Editor’s note: Tareq Ismail is the UX lead at Maluuba, a personal assistant app for Android and Windows Phone that was a Battlefield participant at TechCrunch Disrupt SF 2012. Follow him on Twitter @tareqismail.
The release of Facebook’s Graph Search has raised much discussion among technology pundits and investors. One of the biggest questions surrounding the highly anticipated feature is its availability on mobile.
After all, Facebook CEO Mark Zuckerberg has said on a number of occasions that Facebook is a mobile company. “On mobile we are going to make a lot more money than on desktop,” he said at TechCruch Disrupt SF 2012, adding “a lot more people have phones than computers, and mobile users are more likely to be daily active users.” Facebook understands mobile’s importance, so why wouldn’t it offer Graph Search for Android and iPhone from the start?
It’s simple: Graph Search for mobile would need to incorporate speech, which is a different beast altogether.
Many of the examples given during the Graph Search keynote contained long sentences, which are not easy to type on a mobile device. Think of the example “My college friends who like roller blading that live in Palo Alto.” Search engines like Google get around this on mobile by offering autofill suggestions, but their suggestions come from billions of queries. For Facebook, since their search is based on hundreds of individual values like “fencing” or “college friends” specific to each user and not a group, autofill suggestions will often not be useful, or worse, will require a lot of tapping and swiping to drill down to the full request.
What’s more is that Graph Search queries are designed to be written out naturally in full-form sentences with verbs, pronouns, etc., which is 0something that keyword search engines like Google do not need. If you’re looking for sushi places to eat on Google, it’s a five-character search for the keyword “sushi.” With Graph Search, Facebook wants to show you sushi results refined by a group of your friends, so the same search would require writing out “sushi restaurants my friends have been to” or “sushi restaurants my friends like.” That’s a lot more typing.
It’s clear that on mobile, Graph Search would need to be powered by speech to make it most effective. No one will want to type out such long sentences. Not to mention, with services like Google Now and Siri, people will come to expect control through speech.
Supporting speech is a different problem altogether than what they’ve solved so far and they’ll have to do a lot more work until it’s available on any major mobile platform. Here are four reasons why.
Speech Recognition Doesn’t Come Cheap
If time is money, then speech recognition is very expensive. It’s well-known that it requires a considerable amount of investment to develop and no one knows this better than Apple and Google.
Apple chose to not make their own speech recognition but rather license Nuance’s technology for Siri. Nuance has spent over 20 years perfecting their speech recognition; it’s not an easy task and they’ve had to acquire a number of companies along the way.
Google, on the other hand, chose to develop their own speech recognition and needed to build a clever system to collect data to catch up to Nuance. The system, called Google 411, set up a phone number where people could call in from landlines and feature phones to ask for local results. Once they got the data they needed, they shut down the service and used it to build their recognition system. It’s taken a company like Google, who masters search, over three years to come to where they are now with their speech recognition.

+++++

__Written request A__.
Duplicate the passage of the Graph Search article between "Editor’s note: Tareq" and "on Twitter @tareqismail.", inclusive.
__Written request B__.
Translate this sentence from the Graph Search article into French: "If time is money, then speech recognition is very expensive."

Target position records
+++++

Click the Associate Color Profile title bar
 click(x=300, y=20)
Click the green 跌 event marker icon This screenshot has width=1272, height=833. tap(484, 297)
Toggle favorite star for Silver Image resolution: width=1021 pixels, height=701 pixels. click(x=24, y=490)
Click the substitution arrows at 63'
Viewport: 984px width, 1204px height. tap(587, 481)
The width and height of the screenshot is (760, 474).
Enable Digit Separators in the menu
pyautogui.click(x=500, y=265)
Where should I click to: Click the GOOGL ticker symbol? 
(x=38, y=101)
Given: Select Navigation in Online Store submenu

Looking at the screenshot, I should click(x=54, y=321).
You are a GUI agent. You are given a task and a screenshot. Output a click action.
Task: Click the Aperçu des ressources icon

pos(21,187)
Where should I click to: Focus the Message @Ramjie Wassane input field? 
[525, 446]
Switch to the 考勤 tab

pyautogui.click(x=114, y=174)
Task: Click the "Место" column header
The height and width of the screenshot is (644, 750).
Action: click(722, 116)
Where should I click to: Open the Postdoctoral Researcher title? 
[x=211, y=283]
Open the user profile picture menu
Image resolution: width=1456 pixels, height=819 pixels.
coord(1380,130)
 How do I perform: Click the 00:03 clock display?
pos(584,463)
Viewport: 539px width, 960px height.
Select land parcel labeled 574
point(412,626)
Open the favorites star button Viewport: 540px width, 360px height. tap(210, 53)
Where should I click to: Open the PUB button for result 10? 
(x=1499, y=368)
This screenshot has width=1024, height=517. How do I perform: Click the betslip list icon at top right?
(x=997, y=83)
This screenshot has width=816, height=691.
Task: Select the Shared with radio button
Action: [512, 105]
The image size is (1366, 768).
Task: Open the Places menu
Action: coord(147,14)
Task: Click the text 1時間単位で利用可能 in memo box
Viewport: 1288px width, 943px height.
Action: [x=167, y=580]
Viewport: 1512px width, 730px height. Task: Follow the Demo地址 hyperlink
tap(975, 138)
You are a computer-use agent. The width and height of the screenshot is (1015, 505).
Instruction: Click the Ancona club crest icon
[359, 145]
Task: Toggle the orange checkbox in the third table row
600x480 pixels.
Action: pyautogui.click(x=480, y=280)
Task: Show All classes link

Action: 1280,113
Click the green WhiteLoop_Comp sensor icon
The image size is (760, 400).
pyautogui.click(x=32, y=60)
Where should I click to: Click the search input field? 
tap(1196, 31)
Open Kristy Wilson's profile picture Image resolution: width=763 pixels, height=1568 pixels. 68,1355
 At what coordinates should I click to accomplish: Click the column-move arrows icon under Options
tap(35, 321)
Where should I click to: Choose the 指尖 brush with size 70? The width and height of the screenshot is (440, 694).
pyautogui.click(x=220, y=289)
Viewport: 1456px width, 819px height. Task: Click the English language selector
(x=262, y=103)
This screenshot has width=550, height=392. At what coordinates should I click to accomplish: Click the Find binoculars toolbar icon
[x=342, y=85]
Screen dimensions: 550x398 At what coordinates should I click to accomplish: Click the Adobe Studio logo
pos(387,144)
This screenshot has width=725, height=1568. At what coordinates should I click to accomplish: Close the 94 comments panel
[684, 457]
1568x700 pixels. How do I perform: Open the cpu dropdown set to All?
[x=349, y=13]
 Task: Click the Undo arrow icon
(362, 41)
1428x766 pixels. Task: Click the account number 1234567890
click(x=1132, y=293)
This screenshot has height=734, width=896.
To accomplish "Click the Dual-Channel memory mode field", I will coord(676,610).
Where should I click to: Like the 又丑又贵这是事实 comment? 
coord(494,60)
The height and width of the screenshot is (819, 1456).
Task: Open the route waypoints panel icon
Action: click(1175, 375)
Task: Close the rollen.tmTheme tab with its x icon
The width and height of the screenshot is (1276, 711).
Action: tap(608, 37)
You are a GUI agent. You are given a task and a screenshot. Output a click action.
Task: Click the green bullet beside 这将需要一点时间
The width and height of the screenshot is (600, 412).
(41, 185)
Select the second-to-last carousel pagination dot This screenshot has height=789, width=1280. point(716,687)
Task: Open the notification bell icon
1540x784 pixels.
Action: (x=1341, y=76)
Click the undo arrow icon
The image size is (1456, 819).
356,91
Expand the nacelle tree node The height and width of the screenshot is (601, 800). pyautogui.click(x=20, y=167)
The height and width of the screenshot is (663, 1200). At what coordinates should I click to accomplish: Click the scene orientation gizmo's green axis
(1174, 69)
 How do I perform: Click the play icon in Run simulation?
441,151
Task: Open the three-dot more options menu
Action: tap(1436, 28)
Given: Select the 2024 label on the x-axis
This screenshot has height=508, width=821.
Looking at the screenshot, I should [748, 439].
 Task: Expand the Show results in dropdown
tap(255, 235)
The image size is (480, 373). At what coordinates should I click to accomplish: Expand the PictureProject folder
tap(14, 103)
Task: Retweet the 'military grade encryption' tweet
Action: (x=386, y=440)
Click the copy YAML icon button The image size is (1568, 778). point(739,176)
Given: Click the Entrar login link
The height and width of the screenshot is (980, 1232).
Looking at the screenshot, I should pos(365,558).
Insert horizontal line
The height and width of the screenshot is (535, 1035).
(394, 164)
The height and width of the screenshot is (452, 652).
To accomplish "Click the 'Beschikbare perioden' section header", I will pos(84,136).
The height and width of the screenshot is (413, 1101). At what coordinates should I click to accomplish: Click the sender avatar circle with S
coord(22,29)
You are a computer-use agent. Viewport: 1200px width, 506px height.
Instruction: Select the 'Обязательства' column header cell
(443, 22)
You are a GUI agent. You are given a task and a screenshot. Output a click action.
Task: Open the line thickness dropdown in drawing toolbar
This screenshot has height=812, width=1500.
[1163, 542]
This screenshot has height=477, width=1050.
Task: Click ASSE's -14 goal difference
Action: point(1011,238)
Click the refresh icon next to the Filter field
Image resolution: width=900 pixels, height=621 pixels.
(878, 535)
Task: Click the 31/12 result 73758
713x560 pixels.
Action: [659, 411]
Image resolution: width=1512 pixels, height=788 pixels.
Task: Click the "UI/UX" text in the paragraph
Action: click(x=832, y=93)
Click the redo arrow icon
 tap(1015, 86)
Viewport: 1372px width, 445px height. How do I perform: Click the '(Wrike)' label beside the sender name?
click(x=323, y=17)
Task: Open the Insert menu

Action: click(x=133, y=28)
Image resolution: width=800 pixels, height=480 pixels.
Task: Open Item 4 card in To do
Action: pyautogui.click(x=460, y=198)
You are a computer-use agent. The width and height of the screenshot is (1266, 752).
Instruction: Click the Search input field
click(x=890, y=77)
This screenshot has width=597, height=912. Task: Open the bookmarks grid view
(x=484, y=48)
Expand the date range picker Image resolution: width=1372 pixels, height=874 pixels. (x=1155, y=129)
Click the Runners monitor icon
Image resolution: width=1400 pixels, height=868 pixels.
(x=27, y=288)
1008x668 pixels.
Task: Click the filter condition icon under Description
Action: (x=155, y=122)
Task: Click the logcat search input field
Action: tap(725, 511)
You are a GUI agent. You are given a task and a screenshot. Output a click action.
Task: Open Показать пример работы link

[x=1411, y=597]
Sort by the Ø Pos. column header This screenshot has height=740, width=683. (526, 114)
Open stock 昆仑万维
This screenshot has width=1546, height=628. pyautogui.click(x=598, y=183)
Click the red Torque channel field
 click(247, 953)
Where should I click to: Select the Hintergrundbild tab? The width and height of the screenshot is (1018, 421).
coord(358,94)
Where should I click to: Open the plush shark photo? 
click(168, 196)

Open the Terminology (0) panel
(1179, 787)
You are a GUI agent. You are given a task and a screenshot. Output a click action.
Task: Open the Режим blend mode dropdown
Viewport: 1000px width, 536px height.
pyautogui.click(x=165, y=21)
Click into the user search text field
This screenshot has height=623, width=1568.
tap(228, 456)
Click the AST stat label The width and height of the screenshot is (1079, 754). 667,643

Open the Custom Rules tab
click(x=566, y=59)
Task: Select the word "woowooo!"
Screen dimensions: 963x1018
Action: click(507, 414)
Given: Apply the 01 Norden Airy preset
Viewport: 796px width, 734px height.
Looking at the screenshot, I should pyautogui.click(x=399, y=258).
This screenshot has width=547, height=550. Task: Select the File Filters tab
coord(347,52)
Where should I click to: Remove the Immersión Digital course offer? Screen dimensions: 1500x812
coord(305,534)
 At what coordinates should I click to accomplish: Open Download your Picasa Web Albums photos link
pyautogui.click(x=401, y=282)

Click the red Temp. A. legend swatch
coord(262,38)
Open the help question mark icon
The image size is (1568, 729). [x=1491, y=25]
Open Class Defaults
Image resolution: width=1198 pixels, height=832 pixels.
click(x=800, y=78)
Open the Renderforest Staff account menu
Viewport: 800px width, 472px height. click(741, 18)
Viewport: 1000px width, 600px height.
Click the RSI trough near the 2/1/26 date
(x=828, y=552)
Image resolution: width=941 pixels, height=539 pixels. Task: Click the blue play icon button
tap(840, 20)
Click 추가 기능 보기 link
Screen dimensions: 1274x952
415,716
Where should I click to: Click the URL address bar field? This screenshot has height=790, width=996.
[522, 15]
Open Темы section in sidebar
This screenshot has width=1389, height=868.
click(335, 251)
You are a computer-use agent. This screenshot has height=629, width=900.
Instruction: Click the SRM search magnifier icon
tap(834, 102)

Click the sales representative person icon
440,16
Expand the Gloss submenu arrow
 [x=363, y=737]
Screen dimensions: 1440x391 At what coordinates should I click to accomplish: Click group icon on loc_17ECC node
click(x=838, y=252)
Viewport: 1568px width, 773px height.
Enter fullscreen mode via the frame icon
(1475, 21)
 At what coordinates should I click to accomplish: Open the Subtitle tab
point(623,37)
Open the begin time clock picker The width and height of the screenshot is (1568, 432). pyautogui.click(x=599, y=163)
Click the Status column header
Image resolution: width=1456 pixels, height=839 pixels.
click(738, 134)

+++++

__Final answer A__.
Editor’s note: Tareq Ismail is the UX lead at Maluuba, a personal assistant app for Android and Windows Phone that was a Battlefield participant at TechCrunch Disrupt SF 2012. Follow him on Twitter @tareqismail.

__Final answer B__.
Si le temps, c'est de l'argent, alors la reconnaissance vocale coûte très cher.